Accountants missing disclosure facility opportunities, finds CCW
An alarming portion of accountants are failing to refer clients to tax liability disclosure facilities, Crowe Clark Whitehill finds
An alarming portion of accountants are failing to refer clients to tax liability disclosure facilities, Crowe Clark Whitehill finds
ACCOUNTANTS are potentially missing opportunities to square their clients’ tax affairs with HM Revenue & Customs through beneficial disclosure facilities, top 20 firm Crowe Clark Whitehill has found in its fourth annual survey of general practitioner accountants.
The findings suggest that every accountant has clients who would benefit from making a properly managed disclosure under one of the available HMRC facilities, but a lack of understanding of the facilities means that it is not happening.
Where a facility is used, CCW found the most popular disclosure mechanism was the Liechtenstein Disclosure Facility (LDF) which is a cost efficient way of resolving tax irregularities with HMRC, not just Liechtenstein or other offshore issues.
The survey suggests it is likely most advisers have at least two clients who have not told them of offshore assets, but a quarter of accountants had not made their clients aware of the LDF and said that nothing would persuade them to change their approach.

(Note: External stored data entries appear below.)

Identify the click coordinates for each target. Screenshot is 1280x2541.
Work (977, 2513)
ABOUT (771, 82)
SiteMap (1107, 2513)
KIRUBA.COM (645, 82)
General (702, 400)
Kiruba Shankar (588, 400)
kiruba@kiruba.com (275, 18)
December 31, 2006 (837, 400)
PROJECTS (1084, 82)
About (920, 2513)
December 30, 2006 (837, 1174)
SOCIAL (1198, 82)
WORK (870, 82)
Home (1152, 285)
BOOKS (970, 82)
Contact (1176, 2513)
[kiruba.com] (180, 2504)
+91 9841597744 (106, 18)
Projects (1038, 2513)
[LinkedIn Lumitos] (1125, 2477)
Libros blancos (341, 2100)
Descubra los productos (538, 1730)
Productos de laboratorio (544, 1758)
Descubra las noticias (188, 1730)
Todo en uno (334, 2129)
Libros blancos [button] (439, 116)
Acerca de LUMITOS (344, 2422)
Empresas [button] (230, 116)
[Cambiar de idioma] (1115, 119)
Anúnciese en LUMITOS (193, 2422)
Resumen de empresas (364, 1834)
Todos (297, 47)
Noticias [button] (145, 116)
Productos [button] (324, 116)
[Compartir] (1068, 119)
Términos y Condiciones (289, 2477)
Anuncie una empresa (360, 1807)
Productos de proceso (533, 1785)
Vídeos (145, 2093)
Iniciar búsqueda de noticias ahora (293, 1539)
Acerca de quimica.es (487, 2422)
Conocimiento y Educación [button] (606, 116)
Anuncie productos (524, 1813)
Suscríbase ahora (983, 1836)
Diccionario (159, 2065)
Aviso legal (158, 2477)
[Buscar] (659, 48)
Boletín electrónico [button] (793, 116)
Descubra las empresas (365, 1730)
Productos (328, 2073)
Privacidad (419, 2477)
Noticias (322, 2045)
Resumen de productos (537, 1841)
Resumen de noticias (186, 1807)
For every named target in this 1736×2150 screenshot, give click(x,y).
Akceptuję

“This is worrying in view of the number of people who potentially need to make a disclosure but have not been apprised of the relatively smooth and beneficial option provided by the LDF,” CCW said of its findings. “Once the LDF has closed in 2016, it is likely that HMRC will treat those who had an opportunity to come forward and did not, harshly. This could include the possibility of criminal prosecution. Advisers who failed to inform clients of all avenues available to them in these circumstances expose themselves to serious risk.”
Alarmingly, a fifth of respondents were not aware of the Isle of Man and Channel Islands Disclosure Facilities and a further 57% claimed to have no detailed knowledge of them. The survey shows that most, if not all, advisers have clients who would benefit from making a disclosure via an HMRC facility.
“As this is the case, advisers have a duty to be armed with as much knowledge on the subject as possible. Many professional publications and several national newspapers have carried regular pieces detailing the facilities launched by HMRC and so information is readily available.
“Advisers who are unable to adequately advise their clients of the best or most beneficial route to take may face professional negligence claims at a later date so either need to acquire the knowledge themselves or refer any affected clients to a specialist,” CCW said.